Figure 4: Comparison between experimental, shown on the left, and simulation results, shown on the right, after 9.5 h. The experiments were performed in triplicates; Location of the mine cells: row 2 - third colony from left to right, row 3 - fifth colony from left to right, row 4 - fourth colony from left to right.
Figure 5: Comparison between experimental, shown on the left, and simulation results, shown on the right, after 11 h. The experiments were performed in triplicates; Location of the mine cells: row 2 - third colony from left to right, row 3 - fifth colony from left to right, row 4 - fourth colony from left to right.

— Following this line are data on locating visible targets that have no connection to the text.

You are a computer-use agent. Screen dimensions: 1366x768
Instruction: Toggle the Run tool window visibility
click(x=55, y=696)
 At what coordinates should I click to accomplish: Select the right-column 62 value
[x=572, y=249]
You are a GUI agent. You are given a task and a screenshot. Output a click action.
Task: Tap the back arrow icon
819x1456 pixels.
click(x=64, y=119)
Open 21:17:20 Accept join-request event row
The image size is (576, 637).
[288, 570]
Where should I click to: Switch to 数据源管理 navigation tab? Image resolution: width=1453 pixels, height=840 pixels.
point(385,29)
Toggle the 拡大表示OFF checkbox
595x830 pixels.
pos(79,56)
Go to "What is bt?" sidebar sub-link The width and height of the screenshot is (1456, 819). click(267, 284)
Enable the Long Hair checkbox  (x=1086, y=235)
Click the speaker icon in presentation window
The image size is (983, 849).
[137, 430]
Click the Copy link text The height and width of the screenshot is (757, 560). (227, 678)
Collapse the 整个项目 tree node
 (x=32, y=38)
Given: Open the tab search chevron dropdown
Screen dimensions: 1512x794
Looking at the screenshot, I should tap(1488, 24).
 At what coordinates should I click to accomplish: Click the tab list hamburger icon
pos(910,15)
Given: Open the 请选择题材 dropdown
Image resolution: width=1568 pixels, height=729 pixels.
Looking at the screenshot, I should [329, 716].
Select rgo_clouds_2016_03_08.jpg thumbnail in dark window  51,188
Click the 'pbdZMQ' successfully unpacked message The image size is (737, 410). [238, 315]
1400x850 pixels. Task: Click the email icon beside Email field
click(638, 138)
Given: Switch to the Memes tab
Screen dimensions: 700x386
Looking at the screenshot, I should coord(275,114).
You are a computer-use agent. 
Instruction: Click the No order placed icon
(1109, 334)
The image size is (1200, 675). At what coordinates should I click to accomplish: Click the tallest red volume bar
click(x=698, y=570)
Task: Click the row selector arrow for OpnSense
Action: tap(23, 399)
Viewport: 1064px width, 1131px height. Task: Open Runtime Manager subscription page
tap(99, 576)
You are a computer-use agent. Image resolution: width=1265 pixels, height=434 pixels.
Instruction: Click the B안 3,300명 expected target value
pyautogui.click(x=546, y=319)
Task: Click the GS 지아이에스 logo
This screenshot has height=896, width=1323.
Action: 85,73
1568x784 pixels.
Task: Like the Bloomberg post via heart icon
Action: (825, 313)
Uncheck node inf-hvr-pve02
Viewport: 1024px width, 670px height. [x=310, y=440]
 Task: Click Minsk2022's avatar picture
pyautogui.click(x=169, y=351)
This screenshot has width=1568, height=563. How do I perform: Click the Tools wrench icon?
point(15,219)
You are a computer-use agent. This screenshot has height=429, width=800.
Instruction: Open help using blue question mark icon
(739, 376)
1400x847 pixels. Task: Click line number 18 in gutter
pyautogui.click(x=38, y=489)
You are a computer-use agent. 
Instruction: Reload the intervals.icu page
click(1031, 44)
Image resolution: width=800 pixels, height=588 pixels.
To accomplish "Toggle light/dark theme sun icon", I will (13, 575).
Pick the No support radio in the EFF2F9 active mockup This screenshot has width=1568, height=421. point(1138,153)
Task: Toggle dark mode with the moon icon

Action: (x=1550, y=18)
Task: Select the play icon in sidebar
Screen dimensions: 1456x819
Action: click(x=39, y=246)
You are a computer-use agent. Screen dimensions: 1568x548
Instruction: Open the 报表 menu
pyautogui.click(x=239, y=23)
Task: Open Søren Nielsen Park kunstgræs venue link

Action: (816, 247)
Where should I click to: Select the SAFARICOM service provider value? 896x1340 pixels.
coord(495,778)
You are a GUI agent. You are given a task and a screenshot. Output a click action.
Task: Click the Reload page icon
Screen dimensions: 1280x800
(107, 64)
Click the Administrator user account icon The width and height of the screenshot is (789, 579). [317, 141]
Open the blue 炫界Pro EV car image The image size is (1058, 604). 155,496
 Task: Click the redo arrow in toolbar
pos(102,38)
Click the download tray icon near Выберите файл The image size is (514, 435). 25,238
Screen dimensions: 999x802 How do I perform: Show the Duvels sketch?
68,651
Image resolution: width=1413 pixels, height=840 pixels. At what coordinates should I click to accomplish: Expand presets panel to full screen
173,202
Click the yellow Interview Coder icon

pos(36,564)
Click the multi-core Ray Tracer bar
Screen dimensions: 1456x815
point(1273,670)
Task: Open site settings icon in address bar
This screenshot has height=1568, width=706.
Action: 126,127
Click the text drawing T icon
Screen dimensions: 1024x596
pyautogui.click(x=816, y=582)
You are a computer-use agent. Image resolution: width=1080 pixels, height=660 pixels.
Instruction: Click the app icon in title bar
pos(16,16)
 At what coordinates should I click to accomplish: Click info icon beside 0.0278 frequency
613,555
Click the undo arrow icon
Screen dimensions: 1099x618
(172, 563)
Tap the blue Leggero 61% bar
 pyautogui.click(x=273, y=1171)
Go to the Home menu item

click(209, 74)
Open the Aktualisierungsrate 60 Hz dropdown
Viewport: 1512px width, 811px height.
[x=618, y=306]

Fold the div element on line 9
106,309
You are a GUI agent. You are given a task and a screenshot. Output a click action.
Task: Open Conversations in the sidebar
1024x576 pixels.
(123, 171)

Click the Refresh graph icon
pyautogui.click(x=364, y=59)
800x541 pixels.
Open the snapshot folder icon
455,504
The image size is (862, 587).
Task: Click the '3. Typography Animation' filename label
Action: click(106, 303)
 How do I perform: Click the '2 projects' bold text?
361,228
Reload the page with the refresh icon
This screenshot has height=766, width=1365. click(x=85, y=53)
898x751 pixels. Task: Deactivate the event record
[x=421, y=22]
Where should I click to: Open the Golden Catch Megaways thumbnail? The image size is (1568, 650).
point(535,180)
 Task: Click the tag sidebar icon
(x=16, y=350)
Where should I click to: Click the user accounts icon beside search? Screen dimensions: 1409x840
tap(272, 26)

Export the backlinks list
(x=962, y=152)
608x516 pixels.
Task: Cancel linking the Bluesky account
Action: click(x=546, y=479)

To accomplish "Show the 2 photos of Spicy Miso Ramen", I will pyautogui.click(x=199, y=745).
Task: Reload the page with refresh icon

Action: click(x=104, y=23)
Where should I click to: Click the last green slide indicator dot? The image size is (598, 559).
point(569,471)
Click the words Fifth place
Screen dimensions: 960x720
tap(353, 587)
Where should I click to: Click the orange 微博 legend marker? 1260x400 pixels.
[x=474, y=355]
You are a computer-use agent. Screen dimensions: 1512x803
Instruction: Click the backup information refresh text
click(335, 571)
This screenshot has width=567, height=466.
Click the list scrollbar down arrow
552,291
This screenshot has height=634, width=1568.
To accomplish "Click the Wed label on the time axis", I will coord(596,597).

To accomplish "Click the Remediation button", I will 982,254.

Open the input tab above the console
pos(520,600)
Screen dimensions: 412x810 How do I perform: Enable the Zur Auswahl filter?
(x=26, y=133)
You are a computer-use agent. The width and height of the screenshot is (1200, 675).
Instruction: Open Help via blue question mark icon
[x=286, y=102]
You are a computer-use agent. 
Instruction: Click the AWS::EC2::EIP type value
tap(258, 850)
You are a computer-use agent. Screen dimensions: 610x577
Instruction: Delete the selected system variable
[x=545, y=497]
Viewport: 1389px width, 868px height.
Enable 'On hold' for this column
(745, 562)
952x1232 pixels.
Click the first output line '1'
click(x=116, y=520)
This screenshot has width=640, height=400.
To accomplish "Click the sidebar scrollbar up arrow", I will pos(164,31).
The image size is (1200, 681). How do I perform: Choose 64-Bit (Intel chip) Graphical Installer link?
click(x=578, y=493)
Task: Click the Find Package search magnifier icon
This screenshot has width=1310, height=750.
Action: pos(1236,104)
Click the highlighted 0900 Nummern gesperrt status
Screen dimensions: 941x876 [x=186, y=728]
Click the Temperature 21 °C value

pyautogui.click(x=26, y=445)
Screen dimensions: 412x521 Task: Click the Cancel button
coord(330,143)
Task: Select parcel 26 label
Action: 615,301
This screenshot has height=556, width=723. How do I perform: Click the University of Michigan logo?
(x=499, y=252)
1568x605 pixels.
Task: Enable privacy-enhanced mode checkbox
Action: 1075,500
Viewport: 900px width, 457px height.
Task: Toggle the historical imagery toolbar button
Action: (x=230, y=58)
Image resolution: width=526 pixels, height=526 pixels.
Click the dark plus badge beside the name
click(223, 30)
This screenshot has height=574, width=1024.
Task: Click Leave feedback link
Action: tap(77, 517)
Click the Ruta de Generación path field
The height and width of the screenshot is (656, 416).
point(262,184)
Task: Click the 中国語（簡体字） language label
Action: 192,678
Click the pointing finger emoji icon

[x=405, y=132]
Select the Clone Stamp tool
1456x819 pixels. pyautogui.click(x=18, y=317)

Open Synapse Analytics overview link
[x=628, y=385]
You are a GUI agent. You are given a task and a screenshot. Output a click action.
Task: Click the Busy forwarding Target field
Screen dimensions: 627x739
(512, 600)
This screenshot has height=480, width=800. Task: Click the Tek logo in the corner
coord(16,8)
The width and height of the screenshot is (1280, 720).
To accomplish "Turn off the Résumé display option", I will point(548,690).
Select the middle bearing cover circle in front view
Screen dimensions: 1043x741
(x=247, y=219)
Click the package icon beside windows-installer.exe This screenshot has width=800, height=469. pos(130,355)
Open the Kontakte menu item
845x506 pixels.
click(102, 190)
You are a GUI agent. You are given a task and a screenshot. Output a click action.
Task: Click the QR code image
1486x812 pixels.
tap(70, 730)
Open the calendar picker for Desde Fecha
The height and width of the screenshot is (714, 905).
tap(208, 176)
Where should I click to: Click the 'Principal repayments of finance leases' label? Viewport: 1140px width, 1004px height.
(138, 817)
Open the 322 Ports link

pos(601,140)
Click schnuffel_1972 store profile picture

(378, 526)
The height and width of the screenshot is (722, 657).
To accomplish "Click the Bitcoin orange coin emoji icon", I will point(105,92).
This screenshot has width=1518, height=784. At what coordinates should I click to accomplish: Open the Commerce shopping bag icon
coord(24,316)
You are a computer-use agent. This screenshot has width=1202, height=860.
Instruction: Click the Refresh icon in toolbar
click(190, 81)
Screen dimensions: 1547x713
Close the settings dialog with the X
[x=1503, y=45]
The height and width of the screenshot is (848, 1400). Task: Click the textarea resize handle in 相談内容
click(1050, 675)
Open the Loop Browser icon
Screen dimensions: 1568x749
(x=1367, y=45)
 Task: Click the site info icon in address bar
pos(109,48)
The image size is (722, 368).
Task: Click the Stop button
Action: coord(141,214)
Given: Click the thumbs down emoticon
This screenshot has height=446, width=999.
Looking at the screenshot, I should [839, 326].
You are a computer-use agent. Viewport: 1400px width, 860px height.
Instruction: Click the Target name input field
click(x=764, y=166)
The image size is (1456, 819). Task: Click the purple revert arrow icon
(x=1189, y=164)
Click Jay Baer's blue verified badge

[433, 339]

From figures 2-5 we can conclude that experimental results and model predictions are in good agreement. Moreover, previous observations about activation by complex LuxR/AHL and time scales (OHHL Reaction-Diffusion) are consistent with this findings. At 5.5 hours, there is non-differencial activation by LuxR/AHL complex which can be visualized as non-differential expression of GFP. At 6.5 hours, we start to see some differential expression of GFP related to the number of neighbouring mine colonies. Finally, after 11 hours, it is possible to clearly distinguish between 0, 1 and 2 neighbouring mines by GFP intensity. However, the difference in fluorescence in the case of 2 and 3 neighbouring mines, it is not significant. Hence, we decide to move to a three neighbours setup; removing the internal colony in the hexagonal grid and restrict to a maximum of 2 neighbouring mines. Based on figure 6, we can also confirmed that the experimental results and model predictions are consistent; we are showing the time points only for the exponential growth (view). The experimental data was obtained by image analysis.


Figure 6: Experimental validation of the model GFP fluorescence over time.
Figure 7: AHL concentration gradient established by a single mine colony after 11 hours and radial direction, 2D model.

Results: Model incorporating AHL inhibition

From figures 8 and 9, we can conclude that although AHL gradient is significantly different, the output is robust.


Figure 8: Averaged AHL concentration over time at receiver colonies with 0, 1, 2 or 3 neighbouring mine colonies, in μM. Distance between colonies: 1.5 cm. Dotes: Model with AHL inhibition $K_I = 1 \mu M$. Solid Lines: Model without AHL inhibition.
Figure 9: Averaged GFP concentration over time produced by a receiver colonies depending on number of neighbouring cell, in μM. Dotes: Model with AHL inhibition $K_I = 1 \mu M$. Solid Lines: Model without AHL inhibition.